Exploring Molecular Pathways to Improve Kidney Health with Louis Delinois

October 14, 2025
4 min read

For Louis Delinois, curiosity has always been the starting point. Born and raised in Haiti, he remembers being captivated by simple scientific questions that few around him could answer: why it rains, where rainbows come from, how the body works. Those early curiosities, nurtured by a television show that explained natural phenomena through storytelling and a pediatrician who encouraged his questions, set him on a lifelong path toward science.

Today, as a postdoctoral researcher in the Division of Nephrology and Hypertension at Stony Brook Medicine, Delinois is exploring the molecular changes that drive kidney injury and chronic kidney disease, with an eye toward developing new therapeutic strategies to prevent disease progression.

Stony Brook’s Open Research Environment

Louis delinois
Louis Delinois

Delinois is part of the Piret Laboratory, a collaborative and interdisciplinary research group within the Renaissance School of Medicine. The lab’s open layout, where multiple principal investigators share space, fosters daily interaction among scientists at different stages of their careers. “We have six PIs in the same lab,” he said. “It’s open to everybody to ask questions and find help when you have a problem. Everybody’s always available.”

He describes Stony Brook as a uniquely diverse and welcoming research environment, both scientifically and culturally. “One of the things I enjoy most about Stony Brook is the diversity,” Delinois said. “When people come from different places and have different backgrounds, they approach questions differently.
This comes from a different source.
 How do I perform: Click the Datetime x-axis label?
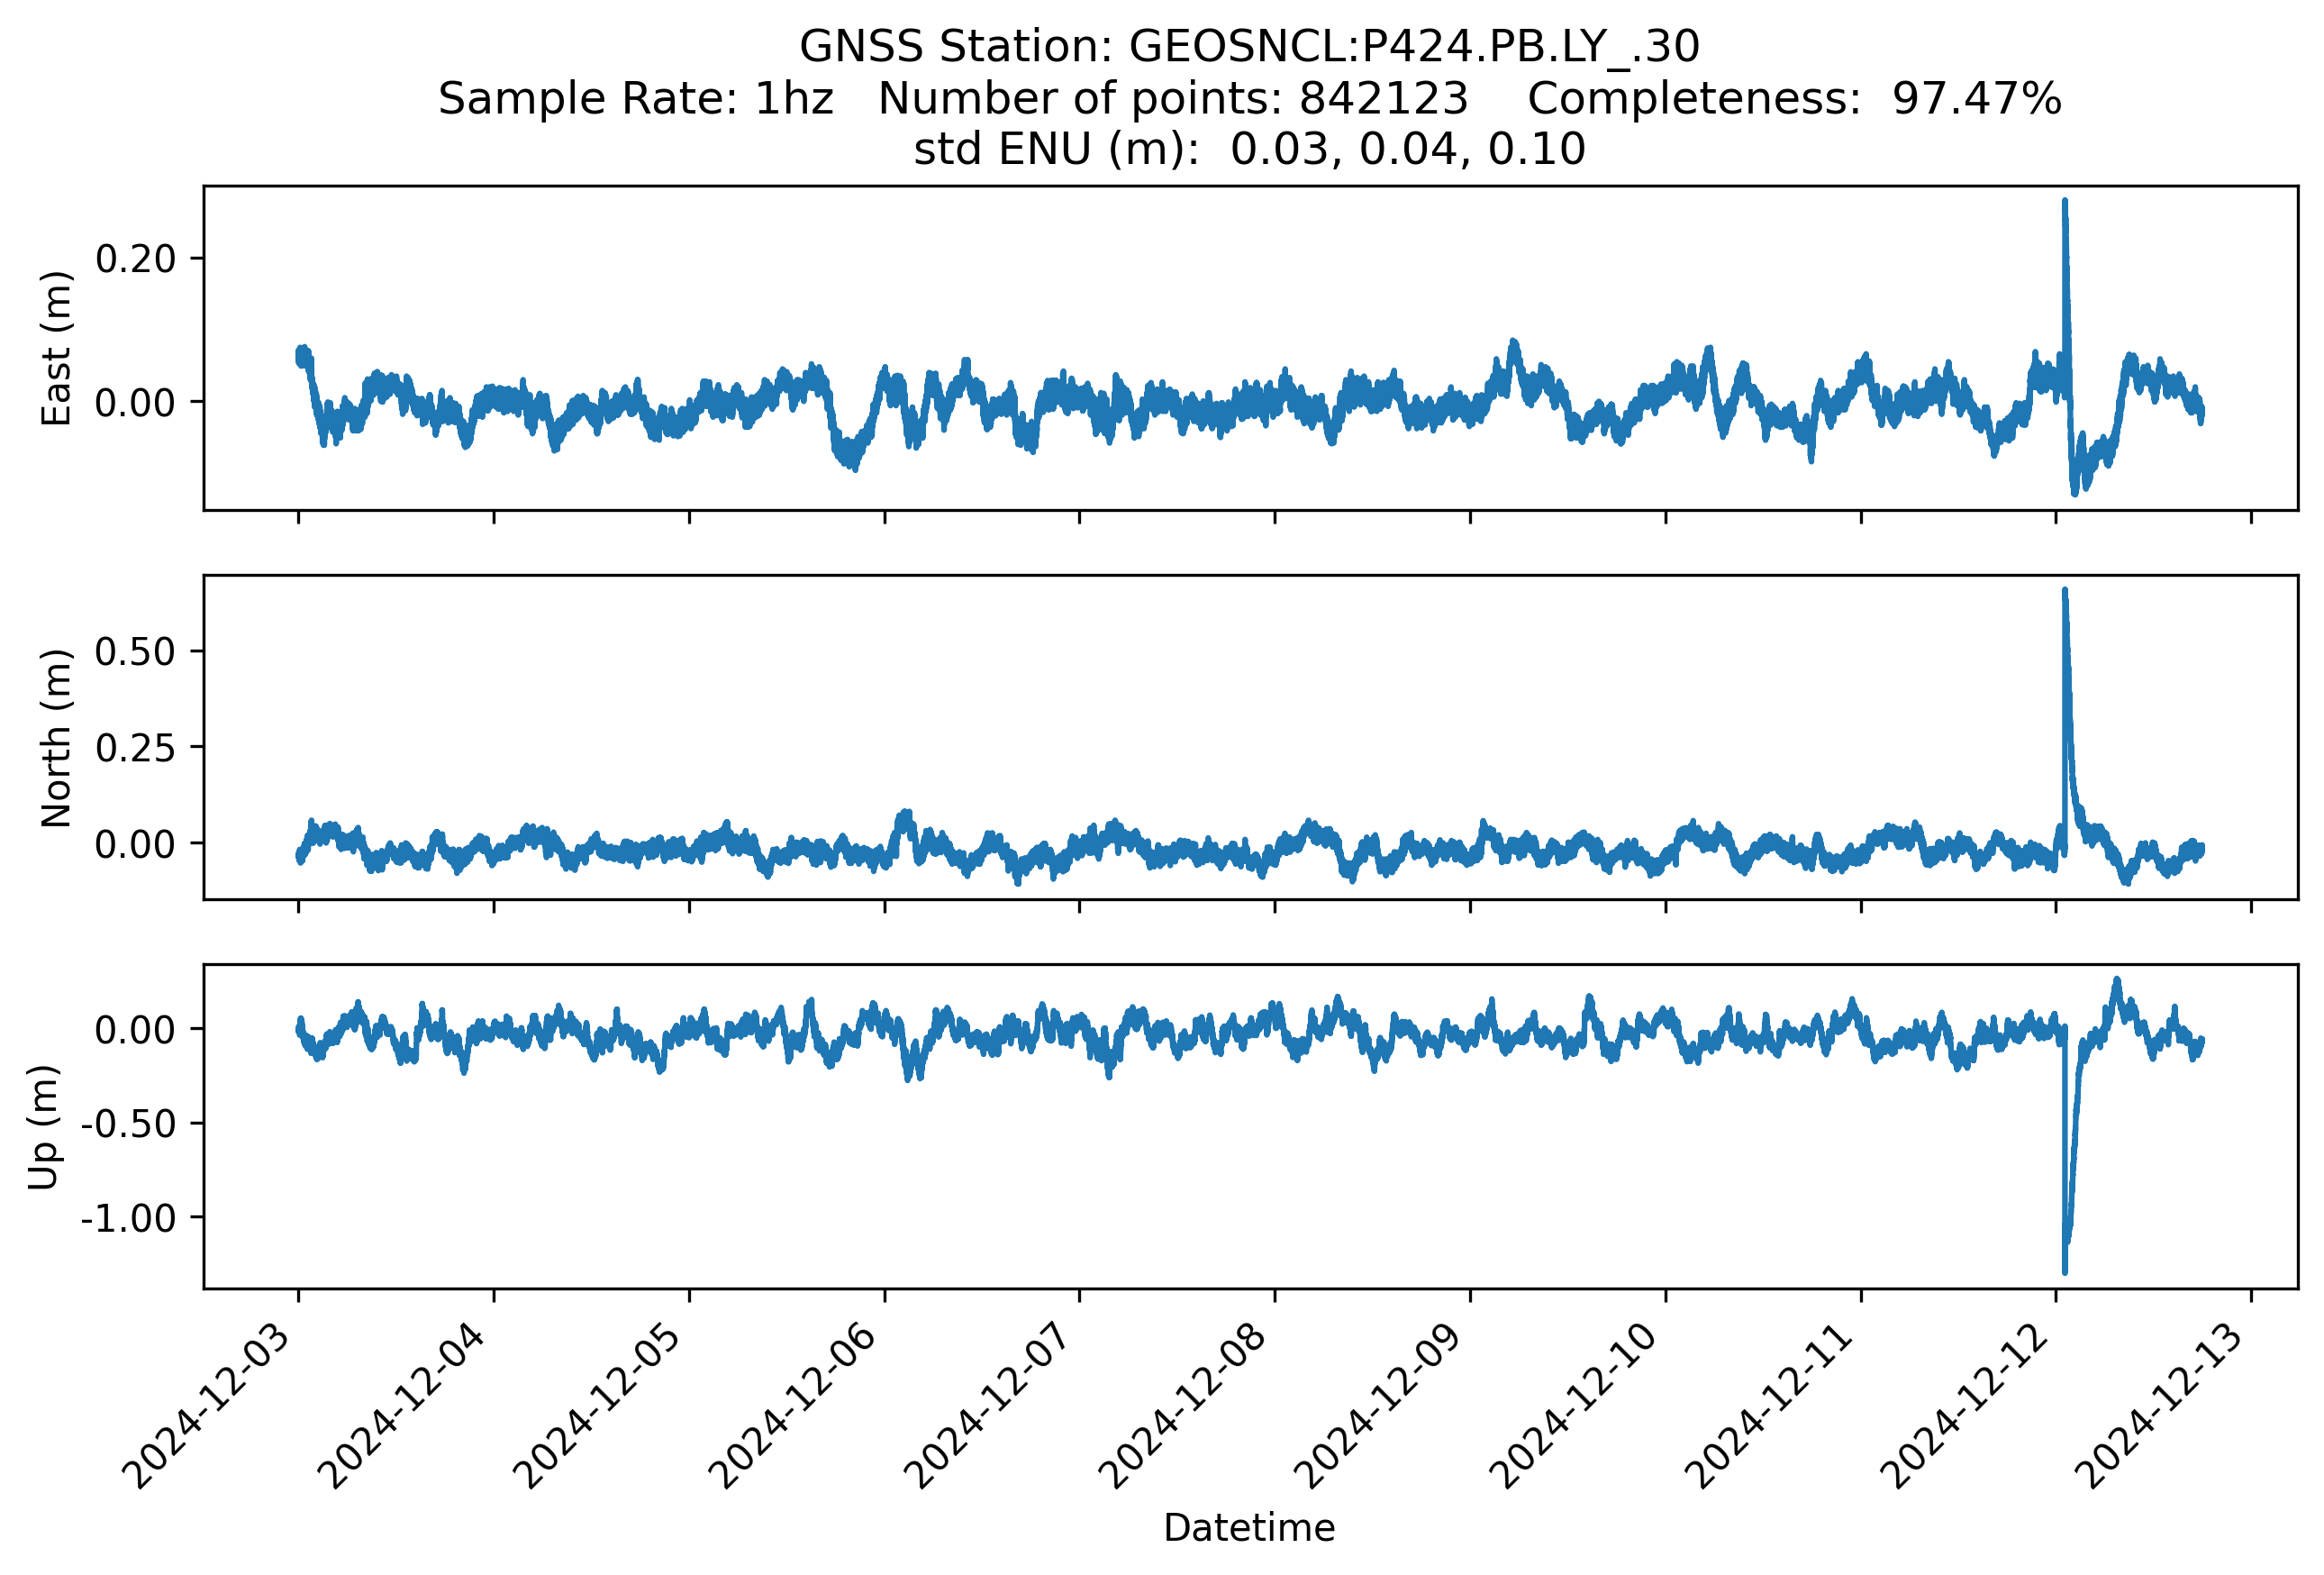click(x=1249, y=1528)
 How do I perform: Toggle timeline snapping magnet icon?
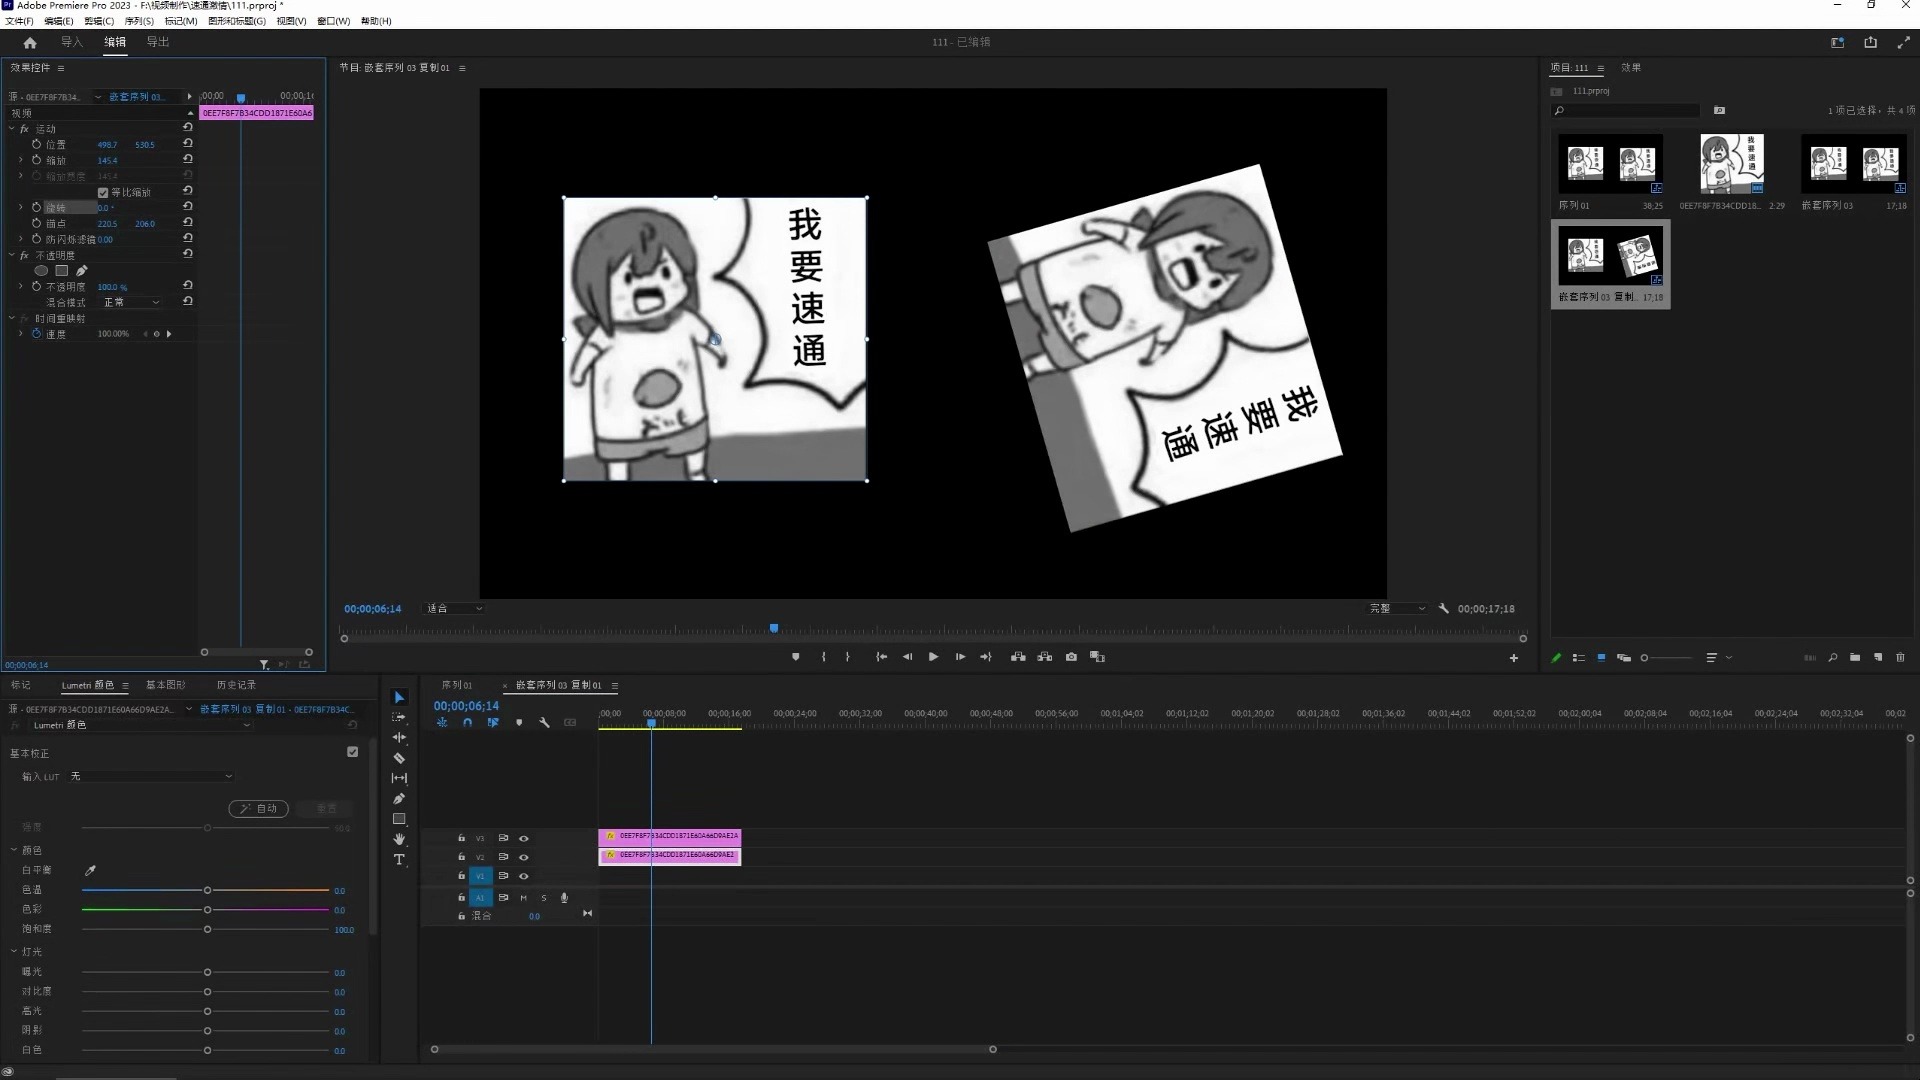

That diversity of perspective makes science stronger.”

He also highlighted the supportive community he’s found across campus, from his colleagues in nephrology to the inclusive atmosphere of centers such as the Center for Inclusive Education (CIE). “Whenever I go there, it’s a very welcoming environment, and incredibly diverse,” he noted. “It’s one of the places where I feel most at home.”

Fighting Kidney Disease at Its Source

The Piret Lab investigates how kidney cells respond to injury at the molecular and metabolic levels, particularly how disturbances in amino-acid and energy metabolism contribute to the onset of acute kidney injury (AKI) and its progression to chronic kidney disease (CKD). These conditions affect millions worldwide, and once kidney damage advances to later stages, treatment options become limited.

Delinois focuses on how the body processes branched-chain amino acids such as leucine, isoleucine, and valine, and how impairments in this breakdown influence kidney function under stress. “We are trying to understand what happens in the early phase of kidney injury,” he explained. “If you can detect and treat it early, you can stop it from becoming chronic.”

His current work involves using genetic and biochemical approaches to study key enzyme subunits responsible for metabolizing these amino acids. By identifying how molecular disruptions worsen kidney injury, he hopes to help design small-molecule compounds that could protect or restore kidney function. The lab is also collaborating on high-throughput screening projects to test thousands of potential compounds efficiently. “It’s still early,” he said, “but the goal is to design and identify new molecules that could one day be tested clinically.”

A Global Journey in Scientific Curiosity

Delinois earned his undergraduate degree in Haiti before pursuing his PhD in chemistry at the University of Puerto Rico. There, he worked on engineering hybrid proteins capable of delivering cytochrome c directly into cancer cells, a promising strategy for reactivating programmed cell death in tumor tissue. He later joined MD Anderson Cancer Center as a postdoctoral fellow, where he studied how immune cells form neutrophil extracellular traps (NETs) during inflammation and disease.

These experiences gave him a deep appreciation for both discovery and perseverance. “Failure is part of science,” he said. “It’s not the end. It’s another way to understand the situation. Even when your hypothesis is wrong, you’ve learned something new that helps the next person in the field.”

As he continues his work at Stony Brook, Delinois remains motivated by the same spirit of curiosity that first inspired him as a child. He hopes that the discoveries made in the Piret Lab will contribute to earlier detection and treatment of kidney disease and ultimately improve lives around the world. “The principal role of a basic researcher is to produce knowledge that can be translated into the clinic,” he said. “That’s what we’re doing here: building knowledge that can have a real-world impact.”